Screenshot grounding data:
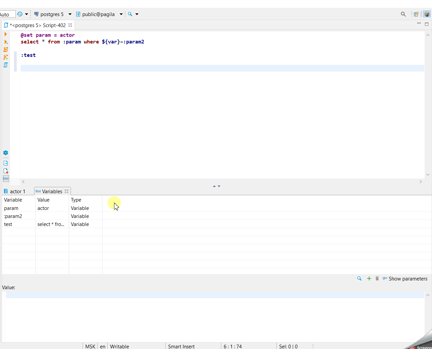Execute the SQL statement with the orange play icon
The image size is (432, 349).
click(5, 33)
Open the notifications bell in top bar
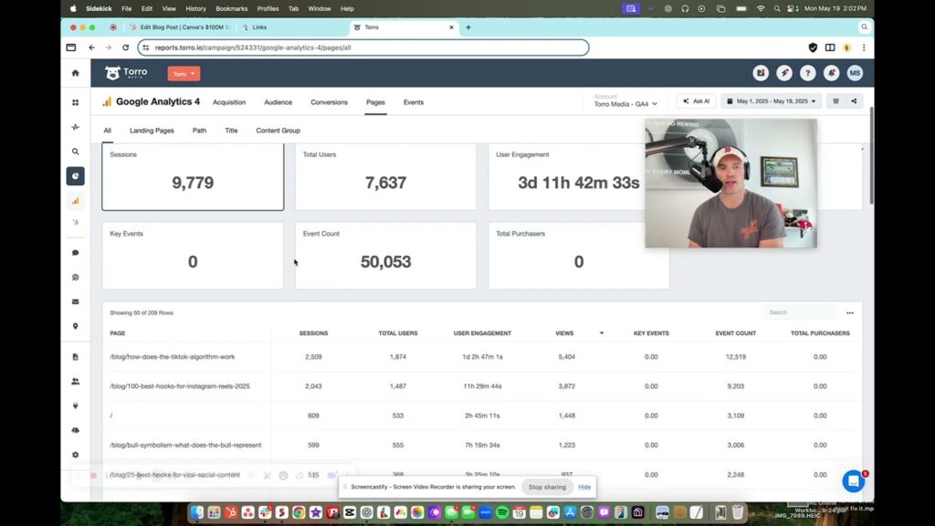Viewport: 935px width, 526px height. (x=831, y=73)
* * *
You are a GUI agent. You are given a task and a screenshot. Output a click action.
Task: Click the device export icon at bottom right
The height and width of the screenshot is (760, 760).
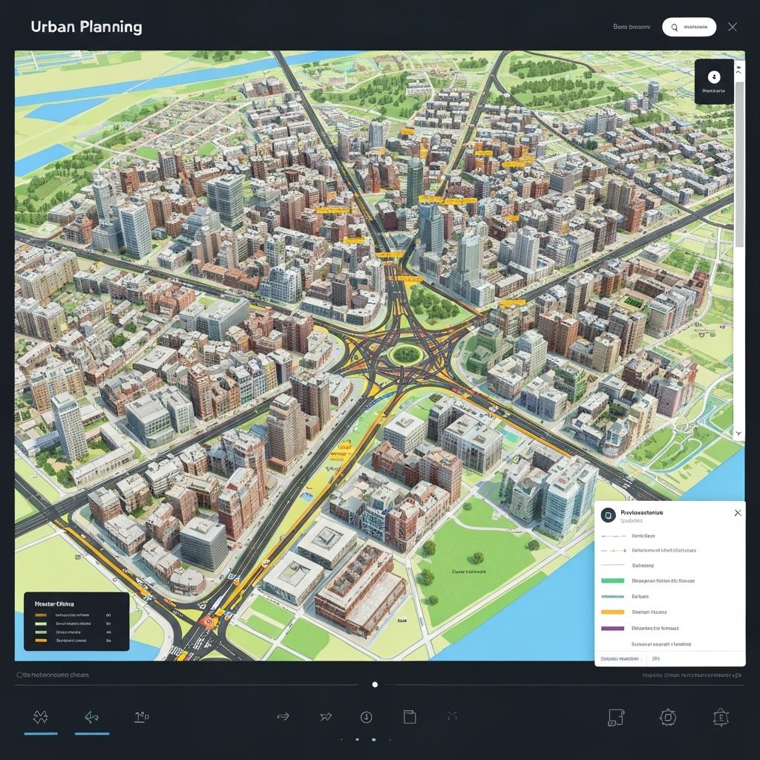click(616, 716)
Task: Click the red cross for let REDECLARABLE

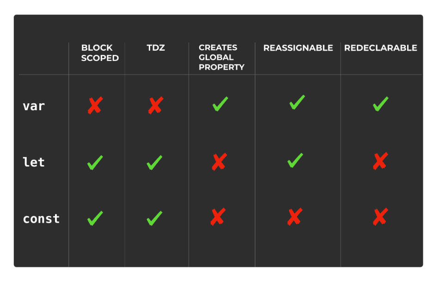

TASK PROMPT -> Word for word, restate the lines above from the one with "Task: Click the device" through the one with "Task: Click the red", keeping both ends and dropping the pictures.

EXPECTED ANSWER ->
Task: Click the device export icon at bottom right
The height and width of the screenshot is (760, 760).
click(616, 716)
Task: Click the red cross for let REDECLARABLE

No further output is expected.